§ TASK: From the first line onward, reproduce the records exactly; the final line to include is the one holding "Task: Open Více možností menu".
═════ PROVIDED MATERIAL
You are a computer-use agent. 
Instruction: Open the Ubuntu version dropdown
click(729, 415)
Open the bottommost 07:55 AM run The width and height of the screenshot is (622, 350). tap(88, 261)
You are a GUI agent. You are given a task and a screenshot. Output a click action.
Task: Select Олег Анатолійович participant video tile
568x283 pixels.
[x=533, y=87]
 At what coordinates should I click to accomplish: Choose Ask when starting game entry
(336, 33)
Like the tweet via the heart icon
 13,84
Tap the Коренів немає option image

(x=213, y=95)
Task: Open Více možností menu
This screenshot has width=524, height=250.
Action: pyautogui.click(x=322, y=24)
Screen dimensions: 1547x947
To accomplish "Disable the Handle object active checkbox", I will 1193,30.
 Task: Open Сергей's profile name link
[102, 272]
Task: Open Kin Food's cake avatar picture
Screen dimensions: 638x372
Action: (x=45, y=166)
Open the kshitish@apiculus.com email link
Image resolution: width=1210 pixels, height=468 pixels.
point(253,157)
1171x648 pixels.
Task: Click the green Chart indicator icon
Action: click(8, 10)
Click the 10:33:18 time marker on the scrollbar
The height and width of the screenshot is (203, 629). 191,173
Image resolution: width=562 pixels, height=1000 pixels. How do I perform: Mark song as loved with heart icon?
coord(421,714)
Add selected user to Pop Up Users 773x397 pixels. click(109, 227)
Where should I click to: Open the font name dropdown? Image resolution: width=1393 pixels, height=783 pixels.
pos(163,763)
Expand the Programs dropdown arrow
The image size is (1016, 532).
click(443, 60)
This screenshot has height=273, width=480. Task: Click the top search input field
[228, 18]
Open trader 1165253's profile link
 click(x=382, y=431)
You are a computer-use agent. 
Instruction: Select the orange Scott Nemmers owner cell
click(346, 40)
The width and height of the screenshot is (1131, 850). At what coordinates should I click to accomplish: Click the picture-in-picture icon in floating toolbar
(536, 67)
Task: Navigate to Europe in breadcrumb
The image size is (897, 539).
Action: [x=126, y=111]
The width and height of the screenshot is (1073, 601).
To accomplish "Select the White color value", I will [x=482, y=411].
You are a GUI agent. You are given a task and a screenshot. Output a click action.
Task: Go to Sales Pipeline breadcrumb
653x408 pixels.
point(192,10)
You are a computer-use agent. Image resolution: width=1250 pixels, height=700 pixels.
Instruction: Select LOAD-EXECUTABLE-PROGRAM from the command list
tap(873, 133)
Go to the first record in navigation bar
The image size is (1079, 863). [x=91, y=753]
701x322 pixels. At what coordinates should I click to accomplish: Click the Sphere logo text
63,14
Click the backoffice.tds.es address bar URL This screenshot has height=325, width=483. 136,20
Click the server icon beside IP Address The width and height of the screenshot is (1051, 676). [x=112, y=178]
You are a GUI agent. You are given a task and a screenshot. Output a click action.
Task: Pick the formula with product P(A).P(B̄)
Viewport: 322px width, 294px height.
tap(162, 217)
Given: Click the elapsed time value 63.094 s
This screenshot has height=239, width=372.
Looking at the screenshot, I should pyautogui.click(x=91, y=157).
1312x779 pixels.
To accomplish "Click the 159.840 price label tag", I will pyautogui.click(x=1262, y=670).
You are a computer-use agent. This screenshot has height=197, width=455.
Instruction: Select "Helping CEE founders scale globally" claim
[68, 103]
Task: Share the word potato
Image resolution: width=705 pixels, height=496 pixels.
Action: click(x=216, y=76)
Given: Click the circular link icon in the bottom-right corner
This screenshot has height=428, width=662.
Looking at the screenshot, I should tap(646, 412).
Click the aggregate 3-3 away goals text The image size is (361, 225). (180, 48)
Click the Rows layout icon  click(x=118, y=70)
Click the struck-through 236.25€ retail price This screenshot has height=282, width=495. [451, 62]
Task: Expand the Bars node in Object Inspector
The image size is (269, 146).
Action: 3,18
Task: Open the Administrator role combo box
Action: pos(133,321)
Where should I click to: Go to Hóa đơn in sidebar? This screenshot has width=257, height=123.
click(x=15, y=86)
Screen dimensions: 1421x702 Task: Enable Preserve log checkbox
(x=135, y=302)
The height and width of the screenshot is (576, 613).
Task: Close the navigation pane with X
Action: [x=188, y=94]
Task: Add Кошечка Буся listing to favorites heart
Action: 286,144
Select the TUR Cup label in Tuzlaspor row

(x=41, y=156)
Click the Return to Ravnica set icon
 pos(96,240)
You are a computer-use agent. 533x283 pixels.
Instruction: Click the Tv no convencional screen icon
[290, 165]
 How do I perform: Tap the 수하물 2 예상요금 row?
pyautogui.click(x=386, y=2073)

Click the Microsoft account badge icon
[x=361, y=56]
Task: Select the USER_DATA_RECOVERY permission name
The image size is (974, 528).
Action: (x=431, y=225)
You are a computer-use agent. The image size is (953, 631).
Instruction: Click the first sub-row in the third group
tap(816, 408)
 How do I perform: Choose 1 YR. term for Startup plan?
══════════
§ ANSWER BELOW:
You are a computer-use agent. 
Instruction: Open the Ubuntu version dropdown
click(729, 415)
Open the bottommost 07:55 AM run The width and height of the screenshot is (622, 350). tap(88, 261)
You are a GUI agent. You are given a task and a screenshot. Output a click action.
Task: Select Олег Анатолійович participant video tile
568x283 pixels.
[x=533, y=87]
 At what coordinates should I click to accomplish: Choose Ask when starting game entry
(336, 33)
Like the tweet via the heart icon
 13,84
Tap the Коренів немає option image

(x=213, y=95)
Task: Open Více možností menu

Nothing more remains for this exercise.